[Materials provided]

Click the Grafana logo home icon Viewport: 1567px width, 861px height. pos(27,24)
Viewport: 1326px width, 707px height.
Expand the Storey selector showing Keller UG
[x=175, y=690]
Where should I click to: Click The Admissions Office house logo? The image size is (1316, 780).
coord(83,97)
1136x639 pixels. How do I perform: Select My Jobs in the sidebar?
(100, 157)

[/Materials provided]

- Try it -
Would you give again, word for word, every line from the one with "Where should I" through the final line of the listing above?

- Response area -
Where should I click to: Click The Admissions Office house logo? The image size is (1316, 780).
coord(83,97)
1136x639 pixels. How do I perform: Select My Jobs in the sidebar?
(100, 157)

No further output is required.